13 A variance estimator in nonparametric regression
$$
$$
Again, suppose we observe covariate and response data \((x_1,Y_1),\dots,(x_n,Y_n)\in [0,1] \times \mathbb{R}\), where \[ Y_i = m(x_i) + \varepsilon_i, \] \(i = 1,\dots,n\), where \(m:[0,1] \to \mathbb{R}\) is an unknown function and \(\varepsilon_1,\dots,\varepsilon_n\) are independent random variables with mean \(0\) and variance \(\sigma^2\).
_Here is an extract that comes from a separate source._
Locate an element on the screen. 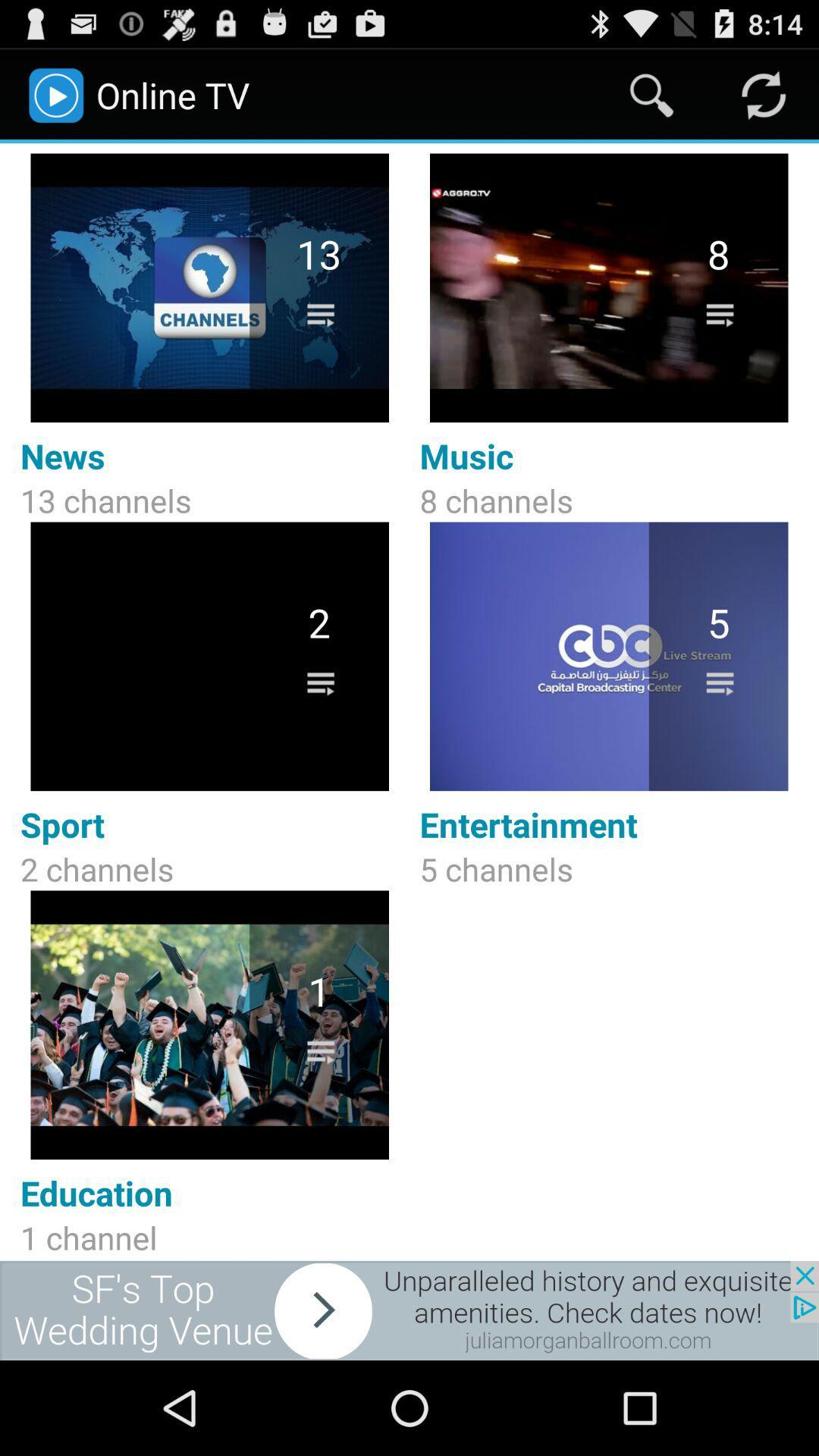  search botten is located at coordinates (651, 94).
So far we have focused on estimating the unknown function \(m\). Now we will consider the estimation of the error term variance \(\sigma^2\), which will be necessary if we wish to making inferences on the function \(m\), for example via the construction of pointwise confidence intervals for \(m(x)\) for each \(x \in [0,1]\) or of a confidence band \(\{[L(x),U(x)], x\in [0,1]\}\) for the set of values \(\{m(x),x \in [0,1]\}\).
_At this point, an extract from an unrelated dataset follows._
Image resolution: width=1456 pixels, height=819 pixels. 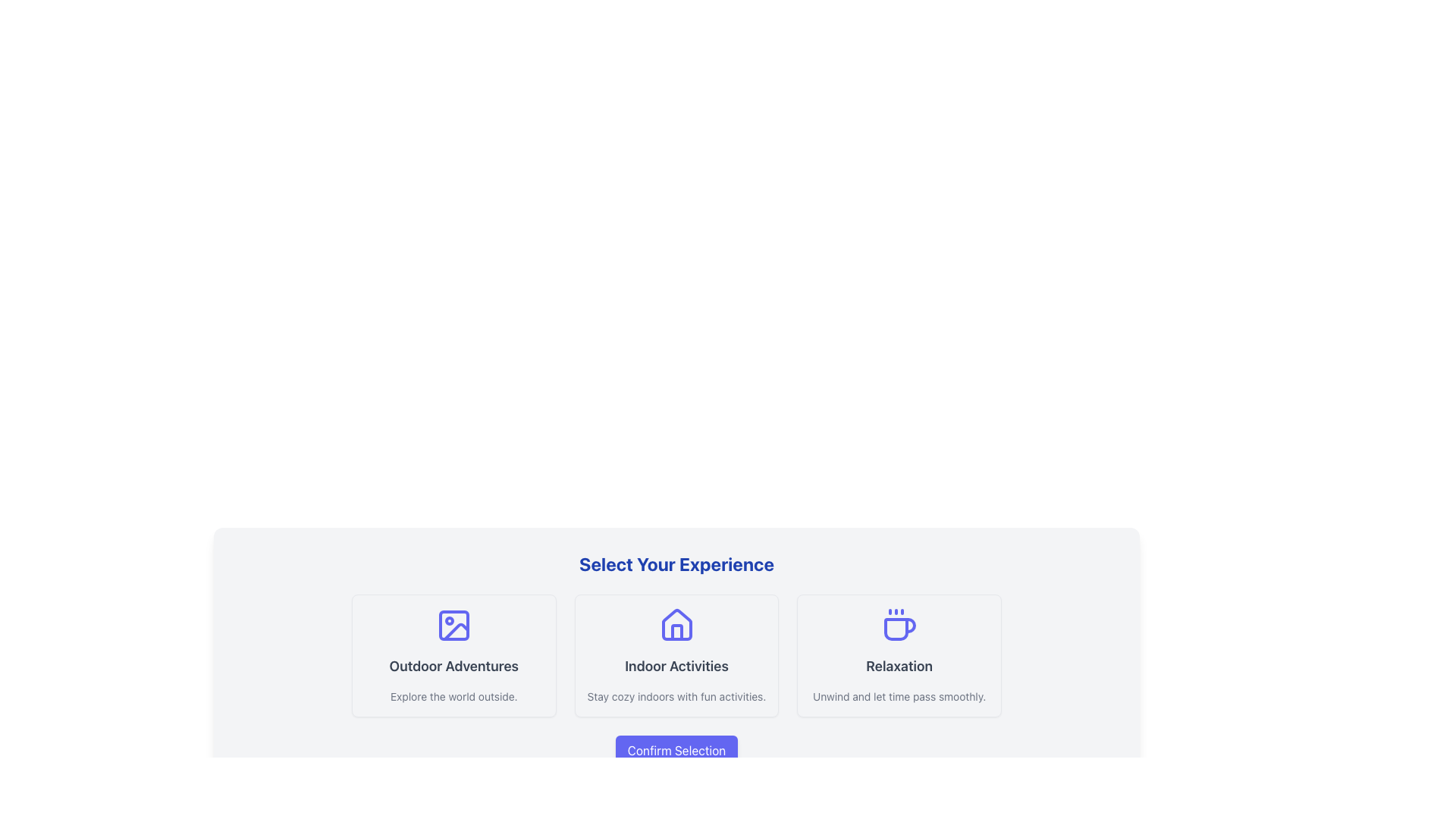 I want to click on the 'Confirm Selection' button located below the choice panels titled 'Outdoor Adventures,' 'Indoor Activities,' and 'Relaxation' to finalize the user's selection, so click(x=676, y=751).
While it is typical in regression contexts to base estimates of an error term variance on residuals, which in this case would be the values \(\hat \varepsilon_i = Y_i - \hat m_n(x_i)\), \(i=1,\dots,n\), we will consider an estimator which does not depend on an estimate of the unknown function \(m\). Such an estimator may not seem possible, but, if it can be assumed that the function \(m\) changes by only small increments between adjacent design points among \(x_1,\dots,x_n\), this smoothness can be exploited to define a very simple estimator of \(\sigma^2\) based on differencing re-reordered response values.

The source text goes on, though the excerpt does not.